Name every person mentioned in the following text on government policy and corporate social responsibility.

> **Source**:
* start *
Julia Kreienkamp (GGI Research Assistant) on a GGI keynote lecture with Professor Jette Steen Knudsen.

Business

Corporate Social Responsibility (CSR) is now a mainstream concern for most businesses and large organisations. Traditionally, CSR has been understood as a strictly voluntary, business-led practice and relatively little attention has been paid to how public policies interact with CSR. However, government action is far from irrelevant for CSR. In fact, governments around the world are promoting, facilitating and shaping CSR, and increasingly do so on the international level.

Government-CSR Relations: Towards a 'Related' Perspective

At a recent GGI keynote lecture, Jette Steen Knudsen, Professor of Policy and International Business at the Fletcher School of Law and Diplomacy, called for a more systematic analysis of the various ways in which government policies interact with CSR initiatives. Drawing on insights from her latest book Visible Hands: National Government and International Corporate Social Responsibility (published with Jeremy Moon), she argued that the significance of government action for CSR is often underestimated. This is especially true for management scholarship, which tends to treat regulation and CSR - either explicitly or implicitly - as dichotomous. From this perspective, CSR encompasses strictly those social and/or environmental business initiatives that exist in addition to or go beyond legal requirements. If governments move to regulate these initiatives, they are no longer considered CSR. In contrast, Knudsen suggested moving towards a 'related' perspective that appreciates governments' (limited) agency in shaping domestic and international CSR activities. Acknowledging that CSR does not take place in a regulatory vacuum, this perspective refocuses attention on the interactions between different types of public policies for CSR.
* end *
> **Collected material**:
* start *
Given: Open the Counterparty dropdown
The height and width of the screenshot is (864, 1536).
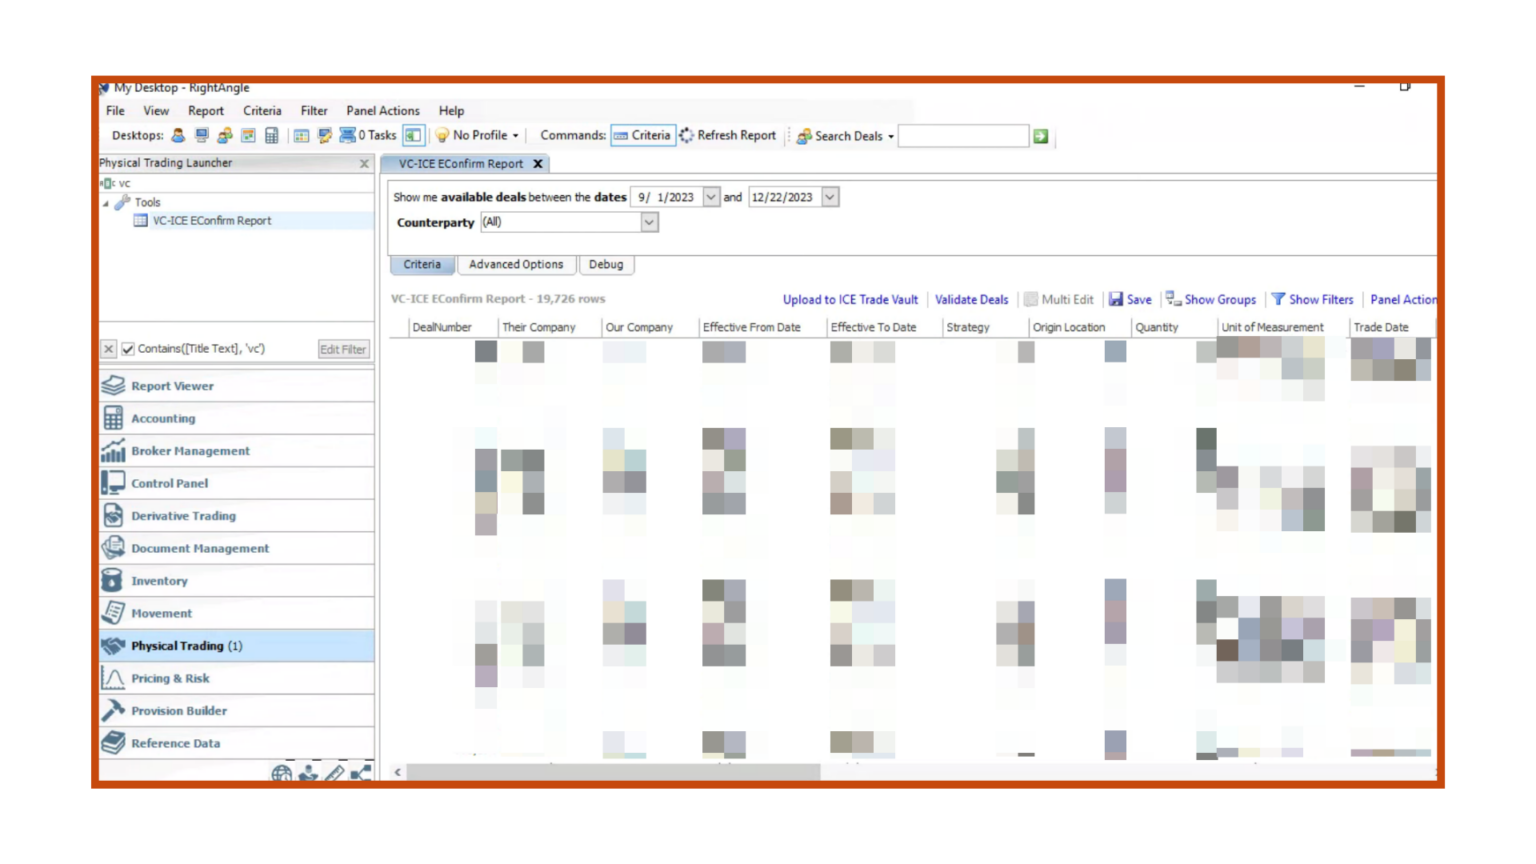Looking at the screenshot, I should coord(651,222).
* end *
> **Task response**: Julia Kreienkamp, Jette Steen Knudsen, Jeremy Moon